Before I get into Levi and I's trip to Biosphere 2, lets go over a bit of background, from a 10 year old's perspective. As a child growing up in the 1990's, I kept hearing about this magical place called Biosphere 2, where a team of scientists and at least one very rich person had built a complex ecosystem that was closed to the outside world and sent a few people to live there for two years.
Facsinated by this idea, I tried to build my own closed systems, usually without much success, although I once got a small plant and some ants to live together for almost a week. Usually, my attempts at building closed systems consisted of an insect, a plant or a few plants, and one of those little clear balls with toys in them (minus the toy), sealed with a bit of chewing gum. They tended to die in the space of a few hours, but as I got better at picking species, adding the right amount of water, pulling plants by the root, etc, I got these little systems to survive longer and longer. Needless to say, these were never really closed systems, but I learned a lot of early lessons in ecology by playing with them.
Later, when I told people about Biosphere 2, I realized that the public largely thought of it as a failed project. Not only that, but the project had become a sort of flagship for closed systems, on earth but more importantly in space. When the project "failed," it took with it the reputation of and funding for the whole field, setting this incredibly important area of study back about 20 years. This is especially unfortunate because the failure was really more one of public relations than of science. Biosphere 2 set records for the longest running closed system, and taught us valuable scientific lessons about running a closed system, lessons which might have been more disasterous had they been learnt on, say, the moon. Now that people think "failed" when you say Biosphere 2, any other project like it can be dismissed with a snooty, "oh, we tried that already and it didn't work." Imagine if we had given up after the first crashed airplane prototype, or the first dead computer bank, or even the first exploded space shuttle!

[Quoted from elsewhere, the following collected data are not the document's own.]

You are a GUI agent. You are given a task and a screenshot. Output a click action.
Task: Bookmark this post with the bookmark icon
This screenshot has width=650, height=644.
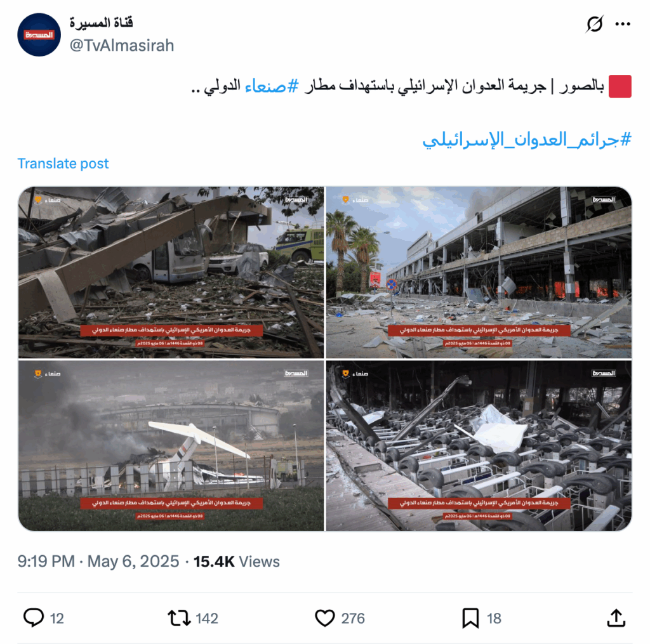point(470,618)
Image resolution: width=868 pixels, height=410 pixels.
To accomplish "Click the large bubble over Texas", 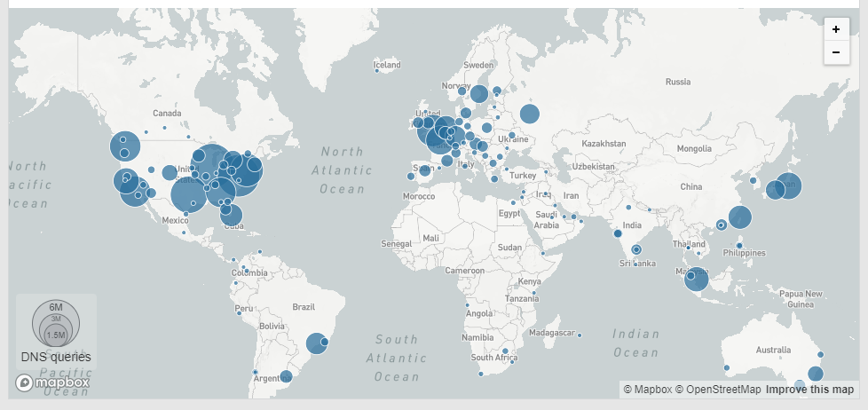I will 188,197.
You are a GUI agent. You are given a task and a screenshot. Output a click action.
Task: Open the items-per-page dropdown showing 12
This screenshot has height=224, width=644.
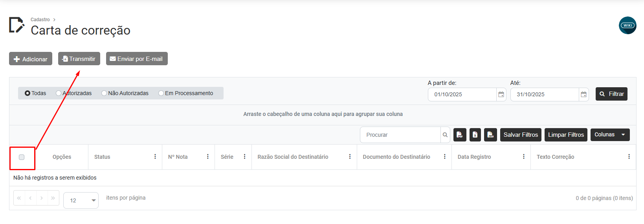coord(81,200)
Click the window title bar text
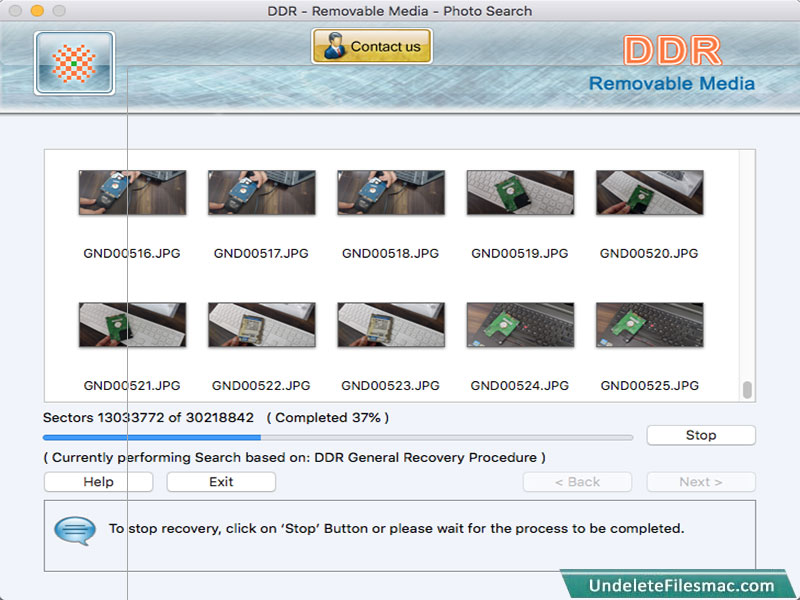The width and height of the screenshot is (800, 600). click(400, 11)
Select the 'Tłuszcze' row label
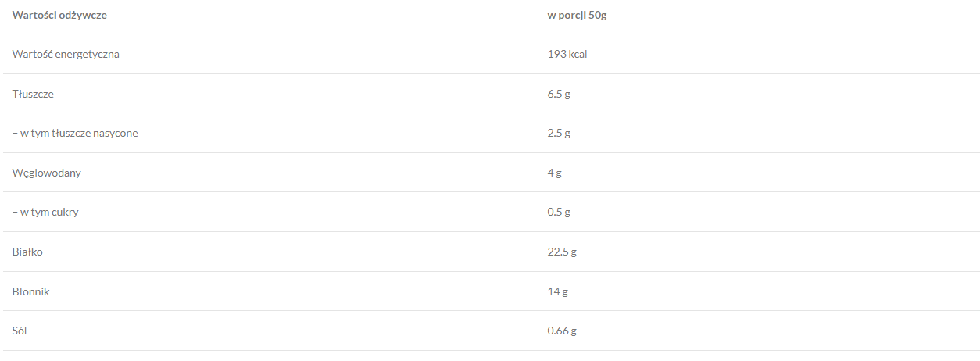The height and width of the screenshot is (361, 980). [x=33, y=94]
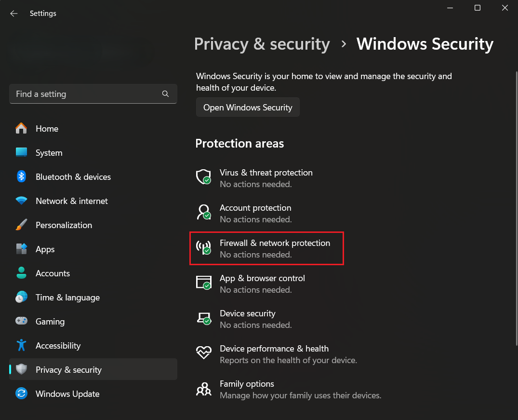
Task: Open Time & language settings
Action: pos(67,298)
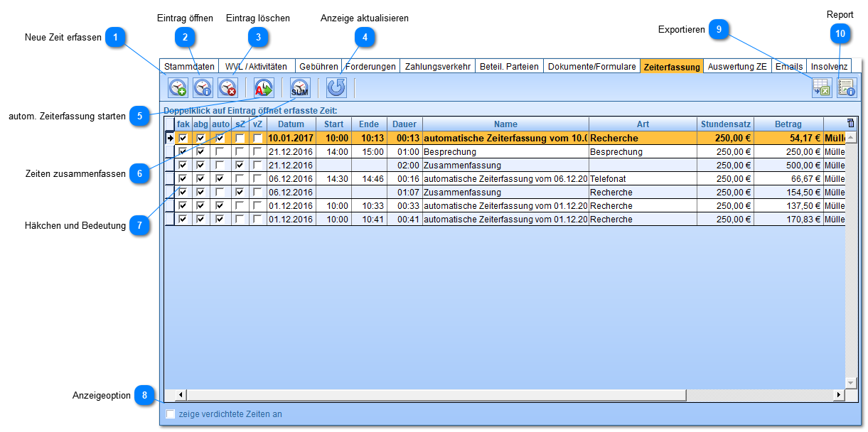Export list with Excel export icon
868x432 pixels.
(822, 87)
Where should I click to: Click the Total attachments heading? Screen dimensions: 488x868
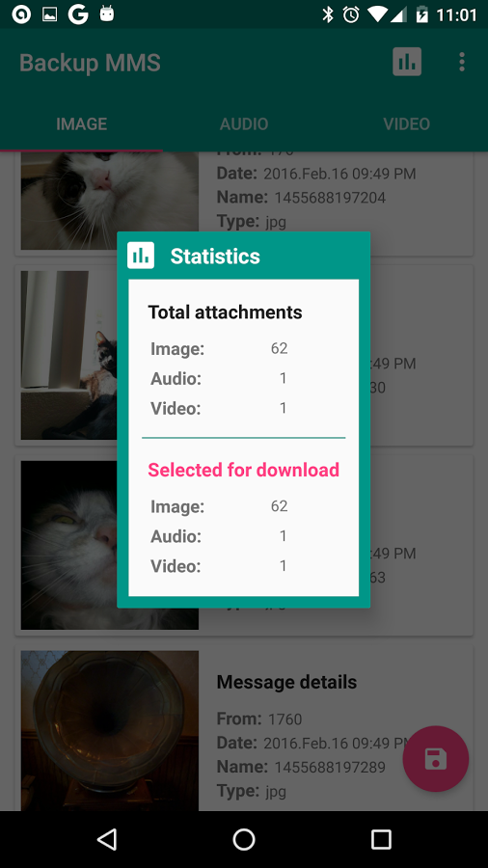225,312
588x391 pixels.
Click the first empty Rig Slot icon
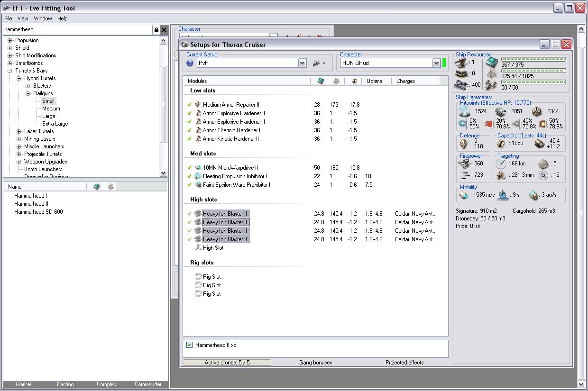(x=198, y=277)
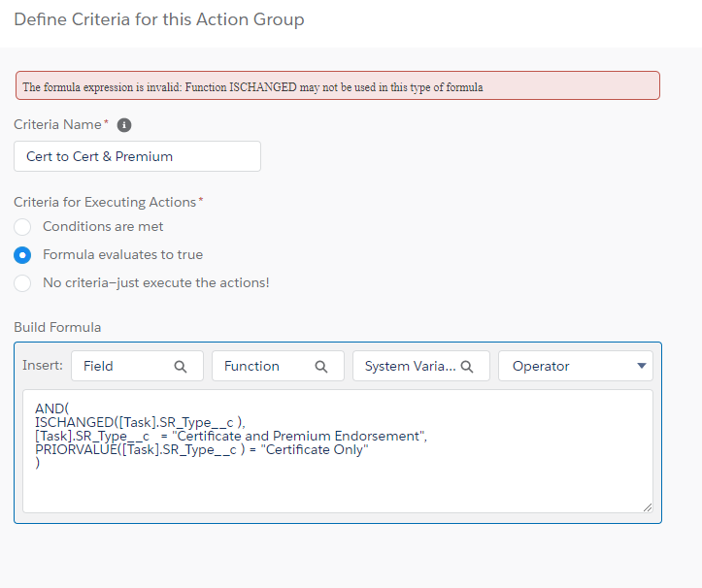Click the "Build Formula" section label
The width and height of the screenshot is (702, 588).
57,327
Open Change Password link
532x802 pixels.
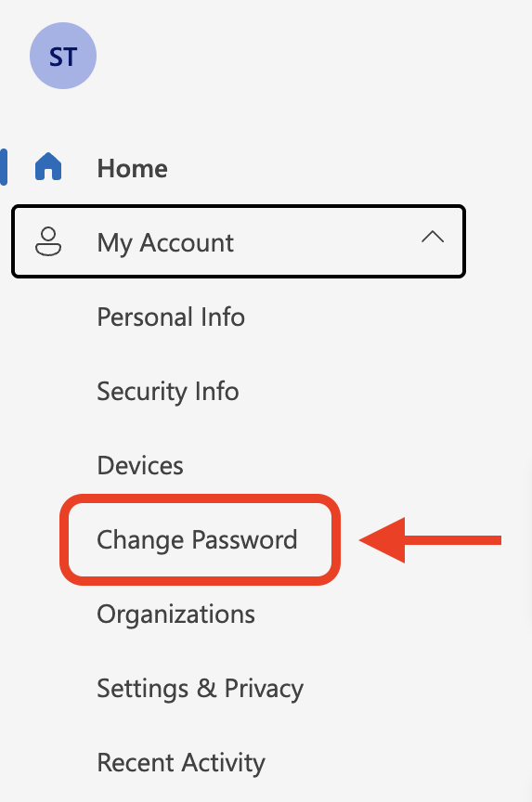pos(197,540)
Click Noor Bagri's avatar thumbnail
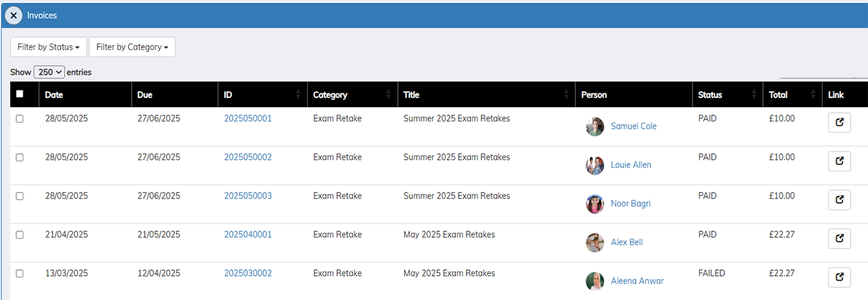 point(594,203)
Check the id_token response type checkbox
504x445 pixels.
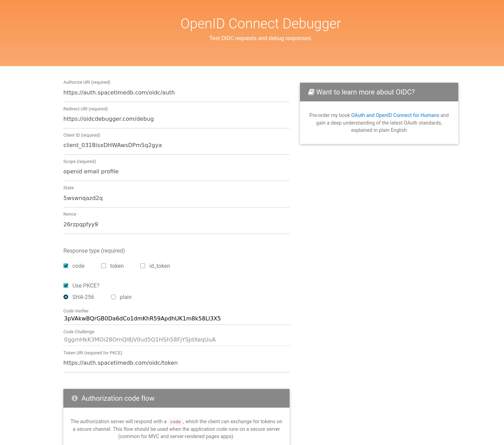[x=143, y=266]
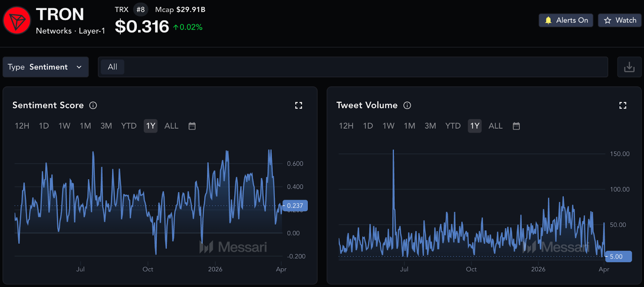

Right about here is where my ideas diverge from traditional environmentalism. In the long term, and I mean the extreme long term, it is very important that we bring the life that has evolved here on Earth to other planets, just in case something happens to ours. Biosphere 2 was an important step in that direction, an attempt to create a really big bottle, seal some plants and animals (including people) in it, and see how long we can get them to last, with the express purpose of learning lessons for future space colonies. Other projects like it need to be funded, and some are progressing, but the field as a whole still suffers from a public that thinks the grand project is either unimportant or imposible.
Like most grand projects related to space, creating a closed ecological system that can support humans will (and has) taught us lessons that we can apply here at home. Just like the first space age brought us tang, dry freezing, and communications sattelites, Biosphere 2 and other projects can teach us us important lessons about the carbon cycle, about sustainable intensive agriculture, and about recreating and managing ecosystems. Restoration ecology has a lot to gain in this endeavor, and a lot to teach as well. I see the two fields as sisters, essentially the same project with slightly different goals. One field tries to re-assemble functioning ecosystems in places where they've been obliterated, the other tries to assemble functioning ecosystems in closed jars that can be transported into space. Both are in the business of assembling functioning ecosystems, and both benefit when one succeeds. My only hope is that both carry out their missions as far and as fast as possible, because if one of them fails, we're all dead.